A project manager was appointed to drive the continued delivery of this improvement work.
A further event was held in February 2022 with the NHS England support team and the patient safety team, where four additional work streams relating to the serious incident process and incident reporting were identified, including:
- The incident report process.
- Triaging patient safety incidents.
- Revisiting the duty of candour.
- The Trust’s final assurance panel for signing off serious incident reports.
On 20 May 2022, following completion of these workstreams with the relevant stakeholders, and in line with our improvement plan in Our Journey to Change, a further event called ‘Co-creating for Patient Safety’ took place. The event was attended by 70 people including bereaved families, carers, clinical services, members of the executive management team and commissioners. It focused on sharing details of the improvement work and facilitated full engagement with all relevant stakeholders.
The Incident Reporting and Serious Incident Review policy is being reviewed and updated to incorporate all outcomes of the improvement work.

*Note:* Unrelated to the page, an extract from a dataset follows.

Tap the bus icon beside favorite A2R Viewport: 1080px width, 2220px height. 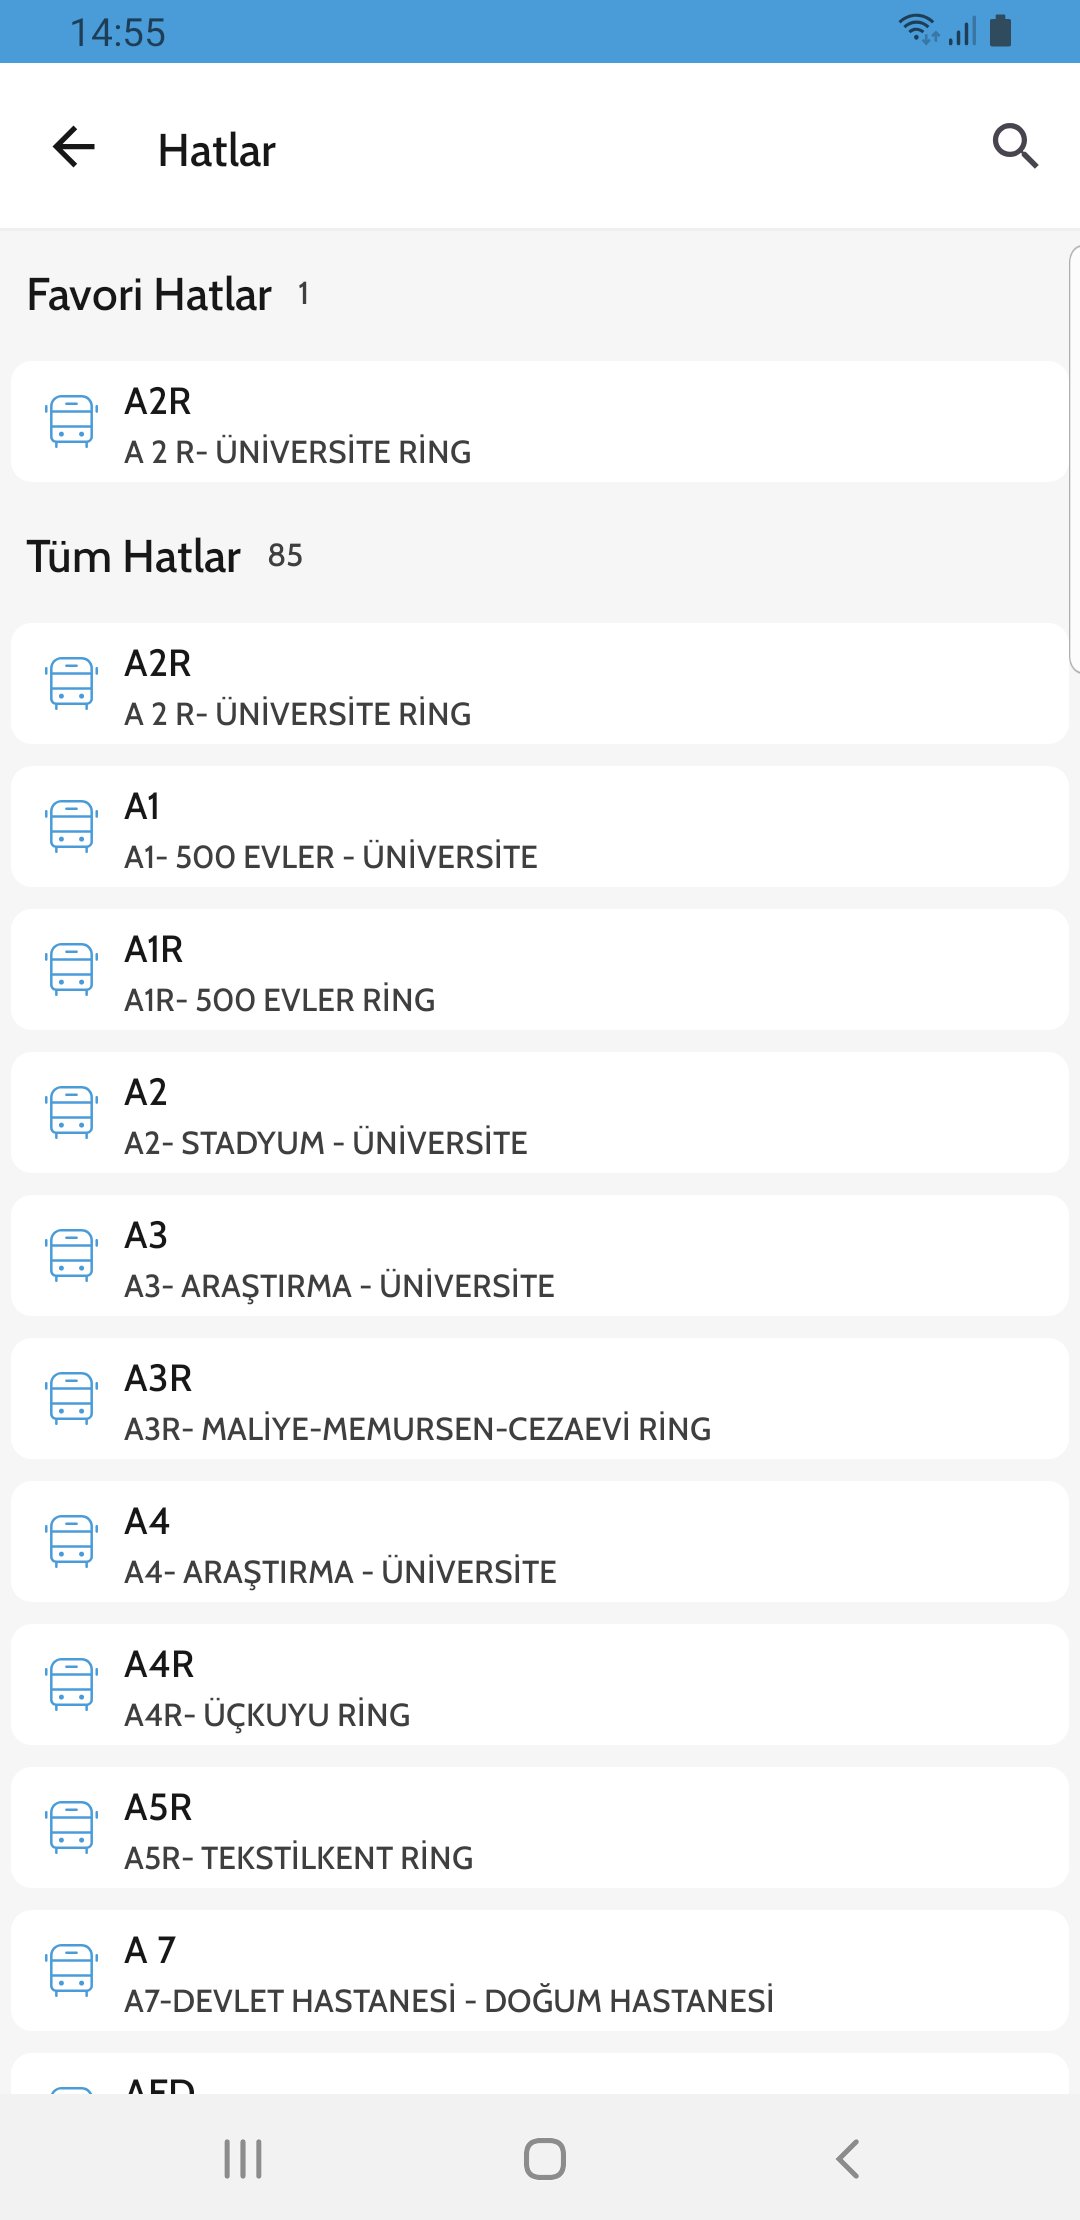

All our current serious incident reviewers have received specialised training in serious incident investigation via the PSIRF approved trainers or the healthcare safety investigation branch (HSIB).
We have modified our rapid review response template, which is used for incidents categorised as near miss, moderate and above, to incorporate a section on duty of candour. This places the initial responsibility on clinical services to contact the patient or relevant other, to apologise for the harm caused and to share information known at the time.
We recognise that staff in clinical services would benefit from some training in holding difficult conversations as well as the duty of candour, which has been captured in the Trust’s training needs analysis. The policy will be reviewed and revised to incorporate service improvements.
In addition, we will be commencing a review of our duty of candour processes in January 2023.